* WORK REQUEST *
Produce the records below again, word for word, but stop after the line that contains "Task: Open the comments chat icon".

■ ■ ■ ■ ■ ■ ■

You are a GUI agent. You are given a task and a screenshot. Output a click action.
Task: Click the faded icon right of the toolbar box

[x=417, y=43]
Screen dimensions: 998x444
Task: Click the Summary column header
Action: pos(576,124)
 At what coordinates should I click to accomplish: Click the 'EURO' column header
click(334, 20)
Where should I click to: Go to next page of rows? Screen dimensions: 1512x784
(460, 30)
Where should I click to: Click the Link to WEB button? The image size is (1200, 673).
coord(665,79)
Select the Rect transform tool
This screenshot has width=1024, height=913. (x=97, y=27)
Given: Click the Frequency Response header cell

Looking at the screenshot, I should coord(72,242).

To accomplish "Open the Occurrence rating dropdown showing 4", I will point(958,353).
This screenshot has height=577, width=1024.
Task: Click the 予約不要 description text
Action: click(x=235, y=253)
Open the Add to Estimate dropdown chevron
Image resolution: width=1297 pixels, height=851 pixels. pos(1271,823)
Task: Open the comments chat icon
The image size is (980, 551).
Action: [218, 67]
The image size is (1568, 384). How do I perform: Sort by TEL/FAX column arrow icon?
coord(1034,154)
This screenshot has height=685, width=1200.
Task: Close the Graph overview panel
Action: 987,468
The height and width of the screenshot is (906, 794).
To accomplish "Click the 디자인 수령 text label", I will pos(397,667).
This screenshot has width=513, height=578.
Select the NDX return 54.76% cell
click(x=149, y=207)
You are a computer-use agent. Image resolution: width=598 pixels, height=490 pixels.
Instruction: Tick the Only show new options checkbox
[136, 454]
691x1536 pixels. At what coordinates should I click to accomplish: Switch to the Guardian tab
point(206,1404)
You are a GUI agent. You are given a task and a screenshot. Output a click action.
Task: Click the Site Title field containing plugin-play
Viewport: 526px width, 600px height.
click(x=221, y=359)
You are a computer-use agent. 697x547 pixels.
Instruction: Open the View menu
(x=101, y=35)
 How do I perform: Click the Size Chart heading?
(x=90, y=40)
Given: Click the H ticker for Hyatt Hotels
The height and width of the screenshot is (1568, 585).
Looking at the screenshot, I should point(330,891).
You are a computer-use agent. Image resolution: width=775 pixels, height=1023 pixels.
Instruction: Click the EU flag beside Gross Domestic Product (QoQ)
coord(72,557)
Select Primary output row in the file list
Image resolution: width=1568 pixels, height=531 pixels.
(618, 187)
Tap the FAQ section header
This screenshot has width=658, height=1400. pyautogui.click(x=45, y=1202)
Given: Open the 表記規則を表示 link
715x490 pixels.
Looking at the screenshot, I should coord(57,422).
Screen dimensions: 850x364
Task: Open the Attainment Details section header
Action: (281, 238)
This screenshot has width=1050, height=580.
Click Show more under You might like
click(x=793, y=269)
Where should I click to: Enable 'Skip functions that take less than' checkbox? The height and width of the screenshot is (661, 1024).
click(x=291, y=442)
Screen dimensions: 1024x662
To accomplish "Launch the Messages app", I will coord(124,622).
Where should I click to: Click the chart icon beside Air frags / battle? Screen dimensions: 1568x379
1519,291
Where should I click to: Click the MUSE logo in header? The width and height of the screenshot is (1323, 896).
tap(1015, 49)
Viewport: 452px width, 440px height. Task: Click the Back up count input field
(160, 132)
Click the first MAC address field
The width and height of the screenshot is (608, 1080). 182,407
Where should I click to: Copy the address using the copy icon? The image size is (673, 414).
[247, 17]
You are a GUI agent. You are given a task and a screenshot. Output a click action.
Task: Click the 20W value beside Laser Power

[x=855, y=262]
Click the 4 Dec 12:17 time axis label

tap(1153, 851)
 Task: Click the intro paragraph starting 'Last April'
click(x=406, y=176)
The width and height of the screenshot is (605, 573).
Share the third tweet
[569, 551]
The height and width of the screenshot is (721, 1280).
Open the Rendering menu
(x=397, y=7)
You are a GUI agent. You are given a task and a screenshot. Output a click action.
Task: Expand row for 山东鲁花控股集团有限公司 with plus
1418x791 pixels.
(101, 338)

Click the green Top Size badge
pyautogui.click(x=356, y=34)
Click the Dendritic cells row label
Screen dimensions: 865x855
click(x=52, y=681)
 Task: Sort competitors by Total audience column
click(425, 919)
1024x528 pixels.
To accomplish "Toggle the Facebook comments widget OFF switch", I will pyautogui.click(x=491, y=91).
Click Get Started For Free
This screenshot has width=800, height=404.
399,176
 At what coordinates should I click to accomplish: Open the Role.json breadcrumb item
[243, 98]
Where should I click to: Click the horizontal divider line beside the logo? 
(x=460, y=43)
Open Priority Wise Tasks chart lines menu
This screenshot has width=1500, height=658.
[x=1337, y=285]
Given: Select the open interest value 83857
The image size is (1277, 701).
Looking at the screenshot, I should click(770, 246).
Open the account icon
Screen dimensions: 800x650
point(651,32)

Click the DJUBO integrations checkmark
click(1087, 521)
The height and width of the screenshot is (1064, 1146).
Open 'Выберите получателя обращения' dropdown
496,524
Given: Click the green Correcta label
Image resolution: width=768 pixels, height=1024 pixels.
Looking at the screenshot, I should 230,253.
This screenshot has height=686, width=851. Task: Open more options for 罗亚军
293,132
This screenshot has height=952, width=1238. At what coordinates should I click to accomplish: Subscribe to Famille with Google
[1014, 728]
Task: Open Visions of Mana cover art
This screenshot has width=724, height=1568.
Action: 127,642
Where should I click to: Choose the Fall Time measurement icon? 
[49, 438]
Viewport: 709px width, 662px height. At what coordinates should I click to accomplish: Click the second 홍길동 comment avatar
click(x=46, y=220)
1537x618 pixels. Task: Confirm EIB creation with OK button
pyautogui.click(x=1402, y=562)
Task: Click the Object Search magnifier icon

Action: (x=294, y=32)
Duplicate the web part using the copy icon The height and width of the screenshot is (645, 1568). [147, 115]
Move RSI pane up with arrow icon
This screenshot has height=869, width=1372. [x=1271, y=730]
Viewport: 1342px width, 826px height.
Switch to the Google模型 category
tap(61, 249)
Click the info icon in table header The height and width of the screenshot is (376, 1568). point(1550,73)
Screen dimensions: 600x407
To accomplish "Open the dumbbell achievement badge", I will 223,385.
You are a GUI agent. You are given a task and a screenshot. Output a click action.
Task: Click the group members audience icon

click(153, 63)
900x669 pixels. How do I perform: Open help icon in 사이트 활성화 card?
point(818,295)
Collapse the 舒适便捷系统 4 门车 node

■ ■ ■ ■ ■ ■ ■

* EXERCISE SOLUTION *
You are a GUI agent. You are given a task and a screenshot. Output a click action.
Task: Click the faded icon right of the toolbar box

[x=417, y=43]
Screen dimensions: 998x444
Task: Click the Summary column header
Action: pos(576,124)
 At what coordinates should I click to accomplish: Click the 'EURO' column header
click(334, 20)
Where should I click to: Go to next page of rows? Screen dimensions: 1512x784
(460, 30)
Where should I click to: Click the Link to WEB button? The image size is (1200, 673).
coord(665,79)
Select the Rect transform tool
This screenshot has width=1024, height=913. (x=97, y=27)
Given: Click the Frequency Response header cell

Looking at the screenshot, I should coord(72,242).

To accomplish "Open the Occurrence rating dropdown showing 4", I will point(958,353).
This screenshot has height=577, width=1024.
Task: Click the 予約不要 description text
Action: click(x=235, y=253)
Open the Add to Estimate dropdown chevron
Image resolution: width=1297 pixels, height=851 pixels. pos(1271,823)
Task: Open the comments chat icon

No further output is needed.